For [1] : Let L=tr(P) be the trilinear polar of P. For every point S on L the trilinear polar tr(S) with respect to ABC is a tangent to the parabola. Inversely the tripoles of tangents of (c) are on tr(P)=L. In our case the parabola has the line at infinity as a tangent, hence its tripole, which is the centroid G of ABC is on tr(P). Thus this line passes through the centroid, consequently its tripole P is on the outer Steiner ellipse of ABC.

For [2] : The conic with perspector P with respect to A'B'C' is generated by the tripoles Q = tr'(PS) of lines through P. If Q is on the line at infinity then its tripolar is tangent to the inner Steiner ellipse. Thus, ellipses, having no point at infinity have no line through P tangent to the in-ellipse. Analogously hyperbolas, having two points at infinity, have P outside the in-ellipse and parabolas, having one point at infinity have only one line through P tangent to the in-ellipse. Thus P is on the inner Steiner ellipse of A'B'C' and the tangent there is the trilinear polar tr'(P0) of the point at infinity P0 of the parabola.

For [3] : Is a consequence of the discussion in Autopolar2.html . From that discussion follows also that the axis of the parabola is in the direction GG', where G' is the centroid of A'B'C' and GG' is divided by tP in ratio 2:1.

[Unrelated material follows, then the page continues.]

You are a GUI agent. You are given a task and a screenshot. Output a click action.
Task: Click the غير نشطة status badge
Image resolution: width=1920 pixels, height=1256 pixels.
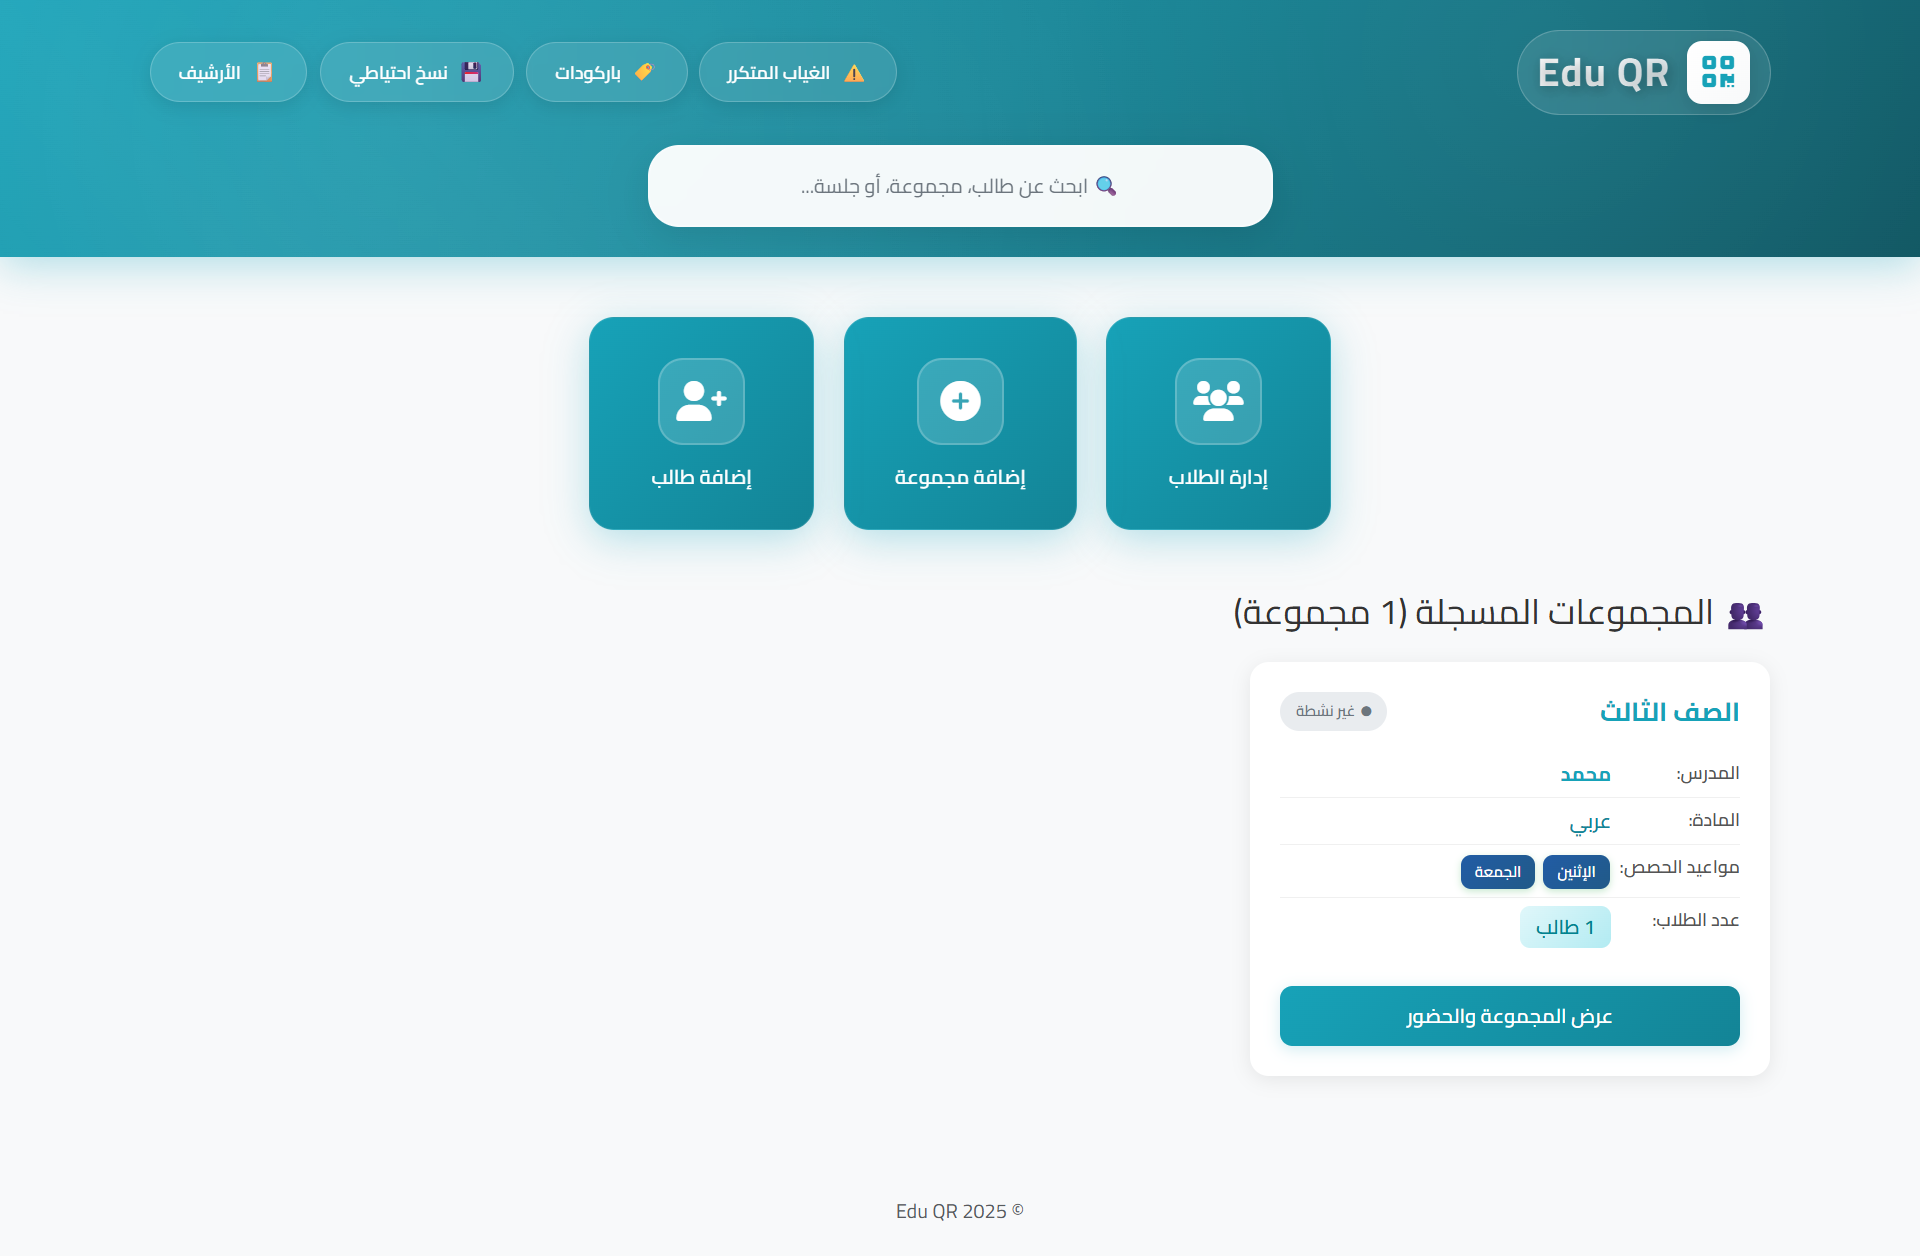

The figure depicts some other important relations linked to a point P on the outer Steiner ellipse of a triangle ABC.
[1] Line L=tr(P)=tr(t(P0)) = ~P0 is the dual of P0 (point at infinity) isotomic of P. For every S on L the isotomic t(S) is on a hyperbola (c') circumscribing ABC with perspector P. This kind of hyperbolas is discussed in some detail in Trilinear_Polar.html . In particular tr(t(S)) passes through P0 hence is parallel to the axis of the parabola studied above. The hyperbola is the dual conic of the parabola, both conics having perspector with respect to ABC the point P (see TriangleConics.html ).
[2] By the fundamental commutativity of the operations tr*t = t*tr (see IsogonalGeneralized.html ), tr(t(S))=t(tr(S)) and since tr(S) is a tangent to the parabola we deduce the rule : the isotomic conjugates of the tangents of the inscribed to ABC parabola are parallel to its axis.
[3] For any point S on tr(P) points {tr'(SP), t'(S), P} are collinear lying on a line ~S' = tr'(t'(S')), where S' is another point on tr(P). ~S' is the polar of S' with respect to the parabola and the tangents to the parabola : tr(S) at t'(S) and the tangent at Q=tr'(SP) pass both through S' (see IsotomicGeneral.html ).
[4] In particular when S coincides with one of the intersection points {S1,S2} of the outer Steiner ellipse with tr(P) then point S' coincides with G, line ~S' coincides with tP, t(S) becomes a point at infinity of the hyperbola and SP becomes parallel to an asymptote of the hyperbola (see again Trilinear_Polar.html ).